Second time no charm for presidents, history shows

Obama’s relationship with Congress is key

As President Obama embarks on another four years in office, he is mindful that history is littered with the wreckage of presidents’ second terms.

George W. Bush had the double-whammy of an unpopular war and a calamitous recession. Bill Clinton was impeached over lying about sex with an intern. Richard Nixon quit rather than face impeachment for Watergate. Even Ronald Reagan, whose second term included the beginnings of his cherished collapse of the Soviet Union, was damaged by the Iran-Contra scandal.

Mr. Obama is starting out on the wrong foot by feuding with Congress over the nation’s borrowing limit and gun control, said Al Zacher, author of the book “Presidential Power in Troubled Second Terms.” He said the rare successful second terms have involved presidents who forged good relationships with strong congressional leaders, such as Mr. Reagan with Speaker Thomas P. “Tip” O’Neill Jr. and President Eisenhower with Senate Majority Leader Lyndon B. Johnson.

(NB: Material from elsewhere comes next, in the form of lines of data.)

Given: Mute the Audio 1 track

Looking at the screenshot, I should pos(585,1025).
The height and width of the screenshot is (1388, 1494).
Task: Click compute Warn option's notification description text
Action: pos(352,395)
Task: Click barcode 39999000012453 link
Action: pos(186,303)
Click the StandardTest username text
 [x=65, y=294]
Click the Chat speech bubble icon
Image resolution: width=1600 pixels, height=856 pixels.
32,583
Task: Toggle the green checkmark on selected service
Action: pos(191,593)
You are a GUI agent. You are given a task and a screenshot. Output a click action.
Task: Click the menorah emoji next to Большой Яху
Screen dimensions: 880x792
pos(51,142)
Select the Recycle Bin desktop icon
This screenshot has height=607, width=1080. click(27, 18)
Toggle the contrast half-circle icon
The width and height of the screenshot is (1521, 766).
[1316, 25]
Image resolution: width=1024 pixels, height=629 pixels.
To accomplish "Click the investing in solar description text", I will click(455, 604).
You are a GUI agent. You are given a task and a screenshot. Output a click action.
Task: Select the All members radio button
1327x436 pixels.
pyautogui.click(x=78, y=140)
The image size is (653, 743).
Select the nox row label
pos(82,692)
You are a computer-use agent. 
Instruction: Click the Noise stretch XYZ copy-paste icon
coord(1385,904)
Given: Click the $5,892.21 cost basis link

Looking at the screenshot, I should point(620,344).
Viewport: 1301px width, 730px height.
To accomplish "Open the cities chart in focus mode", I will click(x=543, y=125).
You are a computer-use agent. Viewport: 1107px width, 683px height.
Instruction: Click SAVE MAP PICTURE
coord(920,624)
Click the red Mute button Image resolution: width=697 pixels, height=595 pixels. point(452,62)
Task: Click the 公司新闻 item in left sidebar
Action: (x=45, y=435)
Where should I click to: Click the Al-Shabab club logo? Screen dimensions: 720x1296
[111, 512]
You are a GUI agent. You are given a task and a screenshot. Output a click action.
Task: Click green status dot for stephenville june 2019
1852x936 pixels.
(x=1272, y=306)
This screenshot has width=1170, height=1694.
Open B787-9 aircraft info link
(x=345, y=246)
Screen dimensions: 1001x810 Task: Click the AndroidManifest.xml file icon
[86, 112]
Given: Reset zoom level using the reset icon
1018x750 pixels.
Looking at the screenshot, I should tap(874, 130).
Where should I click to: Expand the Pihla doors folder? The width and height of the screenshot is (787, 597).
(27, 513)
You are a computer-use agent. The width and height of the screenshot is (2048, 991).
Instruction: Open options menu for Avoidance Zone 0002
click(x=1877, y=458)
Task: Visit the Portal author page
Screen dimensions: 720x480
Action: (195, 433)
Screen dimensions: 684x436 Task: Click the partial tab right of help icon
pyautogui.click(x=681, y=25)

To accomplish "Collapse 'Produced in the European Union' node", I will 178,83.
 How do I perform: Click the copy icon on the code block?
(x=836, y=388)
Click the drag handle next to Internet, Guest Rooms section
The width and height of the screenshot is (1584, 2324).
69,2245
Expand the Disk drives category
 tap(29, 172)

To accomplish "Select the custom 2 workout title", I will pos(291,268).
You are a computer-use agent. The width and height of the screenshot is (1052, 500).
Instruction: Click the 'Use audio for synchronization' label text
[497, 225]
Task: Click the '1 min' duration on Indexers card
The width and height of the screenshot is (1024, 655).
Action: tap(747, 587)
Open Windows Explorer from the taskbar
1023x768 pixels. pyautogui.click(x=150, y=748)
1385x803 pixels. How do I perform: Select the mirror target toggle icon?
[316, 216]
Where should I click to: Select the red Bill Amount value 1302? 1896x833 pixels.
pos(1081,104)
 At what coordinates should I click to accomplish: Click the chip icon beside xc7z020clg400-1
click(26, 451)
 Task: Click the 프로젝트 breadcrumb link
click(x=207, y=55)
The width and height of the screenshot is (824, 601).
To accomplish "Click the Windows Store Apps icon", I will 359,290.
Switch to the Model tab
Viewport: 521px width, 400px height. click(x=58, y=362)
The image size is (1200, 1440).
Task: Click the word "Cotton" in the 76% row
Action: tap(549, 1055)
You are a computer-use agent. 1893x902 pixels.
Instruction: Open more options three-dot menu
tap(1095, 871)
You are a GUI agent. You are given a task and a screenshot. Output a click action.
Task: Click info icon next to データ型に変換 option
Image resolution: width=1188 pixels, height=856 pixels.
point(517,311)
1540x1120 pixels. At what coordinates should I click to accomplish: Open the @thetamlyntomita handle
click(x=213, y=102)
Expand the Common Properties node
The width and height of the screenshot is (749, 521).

“Getting along with Congress is the issue, and it was for the majority of those presidents who either succeeded or failed,” Mr. Zacher said. “The odds aren’t there for Obama.”

Evening those odds may be why a key Obama surrogate blitzed the airwaves Sunday to talk about a more productive second-term relationship between the White House and Congress.

Senior adviser David Plouffe, who made the rounds of several talk shows, told CBS’ “Face the Nation” that the president would do “a better job” working with lawmakers this term. “On the issues the president intends to really push and focus on, there’s massive support in the country, even amongst Republicans.”

History lessons

A week after his re-election, Mr. Obama said he understood the lesson about presidents trying to do too much in their final four years.

“I’m more than familiar with all the literature about presidential overreach in second terms,” Mr. Obama said.

“We are very cautious about that. On the other hand, I didn’t get re-elected just to bask in re-election. I got elected to do work on behalf of American families and small businesses all across the country who are still recovering from a really bad recession, but are hopeful about the future.”

If working with Congress is the key to a successful second term, Mr. Obama’s tone has been notable in reflecting his refusal to negotiate with lawmakers on the debt ceiling. During the final news conference of his first term, on Jan. 14, the president used the language of terrorism to describe House Republicans.

He said Republican lawmakers were trying to hold Americans hostage and were “holding a gun at the head of the American people” by demanding that Democrats cut deficit spending. Mr. Zacher said that attitude is reminiscent of President Wilson, whose inflexibility with Congress during his second term led to the failure of his League of Nations initiative.

“[Mr. Obama] has a hidden ego, which is now coming out,” Mr. Zacher said. “Wilson is one of the presidents who would not compromise, and his failures were due to his unwillingness to compromise. It was a dictatorial mood, which is really becoming apparent with this president.”

At least in terms of the debt ceiling, however, Mr. Obama’s approach may be winning the day. House Budget Committee Chairman Paul Ryan, Wisconsin Republican, said last week that colleagues in his party were considering a short-term extension of the debt limit.